The culture ministry and Rhodes authorities are at loggerheads over a decision by the former to initially declare the area of Afantou as an archaeological site despite official plans to create a golf course there and then to release a statement saying the investment can proceed as planned.
The Greek-American investor Merkourios Angeliades who first expressed interest in the property in 1993, told local media that he was disappointed with the decision and added that should the ministry “revise their decision and invite me to sign, I will not do so. They should understand that investors are not fools to take what is given to them. An investment of this size can in no way involve any entanglement with the archeology department.”
In the meantime, the ministry said the investment project will go ahead as planned, adding that declaring a site of archaeological significance in no way implies a ban on construction, but instead means the Archaeological Service will monitor works.
Mr Angeliades says he has already spent more than 1 million euros on studies and deposited a guarantee of 2 million euros. “I can in no way accept that for an investment of 400 million euros such issues are arising, especially after we bid for the property in a competition and now they tell us that it is an archeological site. If the case is not settled, I will demand the return of my deposited guarantee and go to court with compensation claims against the Greek government.”
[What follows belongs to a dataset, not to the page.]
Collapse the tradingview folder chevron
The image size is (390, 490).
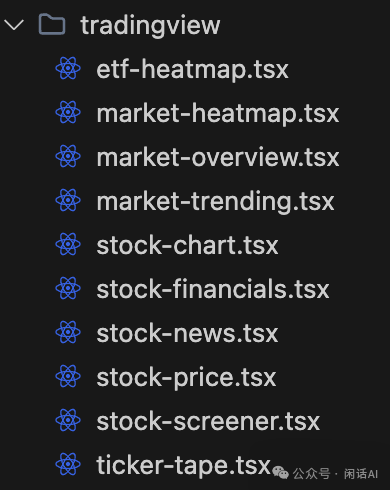pos(14,25)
In the meantime, South Aegean Prefect George Hatzimarkos was quick to express his exasperation stressing that the development of the Afantou golf course has been on the back-burner for decades and is about to be “blown up in the air shortly before entering the implementation phase”.
“This is an extremely negative development. It is shocking to see with how much thoughtlessness decisions have been made, without even the slightest understanding of the implications for Rhodes and for Greece,” he said.